Copy out word for word the lines of the entries below, from the line containing "is (1047, 1860)." through the last line of the entries.
— start of DATA FOR THIS TASK —
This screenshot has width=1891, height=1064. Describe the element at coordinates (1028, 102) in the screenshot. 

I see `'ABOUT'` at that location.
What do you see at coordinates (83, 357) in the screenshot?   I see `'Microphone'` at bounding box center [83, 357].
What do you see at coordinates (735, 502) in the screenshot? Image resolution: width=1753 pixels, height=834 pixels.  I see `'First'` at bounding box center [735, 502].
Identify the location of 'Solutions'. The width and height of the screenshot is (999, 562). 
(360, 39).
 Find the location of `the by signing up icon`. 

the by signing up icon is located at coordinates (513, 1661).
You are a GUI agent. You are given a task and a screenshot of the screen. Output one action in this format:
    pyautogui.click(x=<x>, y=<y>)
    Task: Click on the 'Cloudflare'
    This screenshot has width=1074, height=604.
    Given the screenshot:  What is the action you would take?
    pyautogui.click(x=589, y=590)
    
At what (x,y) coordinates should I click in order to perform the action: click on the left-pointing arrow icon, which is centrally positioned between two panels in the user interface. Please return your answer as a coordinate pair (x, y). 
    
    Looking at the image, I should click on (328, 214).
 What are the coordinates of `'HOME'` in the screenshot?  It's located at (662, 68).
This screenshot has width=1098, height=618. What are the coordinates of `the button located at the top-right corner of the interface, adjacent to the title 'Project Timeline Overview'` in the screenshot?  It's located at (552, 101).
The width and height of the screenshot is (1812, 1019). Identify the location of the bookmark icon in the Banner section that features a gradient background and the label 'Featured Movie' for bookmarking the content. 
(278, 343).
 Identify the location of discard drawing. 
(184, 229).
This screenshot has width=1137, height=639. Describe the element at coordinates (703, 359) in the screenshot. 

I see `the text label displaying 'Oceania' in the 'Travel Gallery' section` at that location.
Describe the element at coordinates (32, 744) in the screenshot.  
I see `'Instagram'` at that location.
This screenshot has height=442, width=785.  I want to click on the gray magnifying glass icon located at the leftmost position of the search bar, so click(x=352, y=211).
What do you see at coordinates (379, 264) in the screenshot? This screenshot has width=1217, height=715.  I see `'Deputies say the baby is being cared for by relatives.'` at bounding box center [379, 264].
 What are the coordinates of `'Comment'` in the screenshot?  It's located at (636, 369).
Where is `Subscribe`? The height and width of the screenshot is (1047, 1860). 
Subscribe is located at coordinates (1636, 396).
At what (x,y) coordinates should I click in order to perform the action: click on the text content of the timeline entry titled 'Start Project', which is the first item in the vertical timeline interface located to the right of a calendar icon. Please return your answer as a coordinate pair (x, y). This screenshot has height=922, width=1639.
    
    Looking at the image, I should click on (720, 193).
— end of DATA FOR THIS TASK —
> EXPECTED ANSWER
Where is `Subscribe`? The height and width of the screenshot is (1047, 1860). 
Subscribe is located at coordinates (1636, 396).
At what (x,y) coordinates should I click in order to perform the action: click on the text content of the timeline entry titled 'Start Project', which is the first item in the vertical timeline interface located to the right of a calendar icon. Please return your answer as a coordinate pair (x, y). This screenshot has height=922, width=1639.
    
    Looking at the image, I should click on (720, 193).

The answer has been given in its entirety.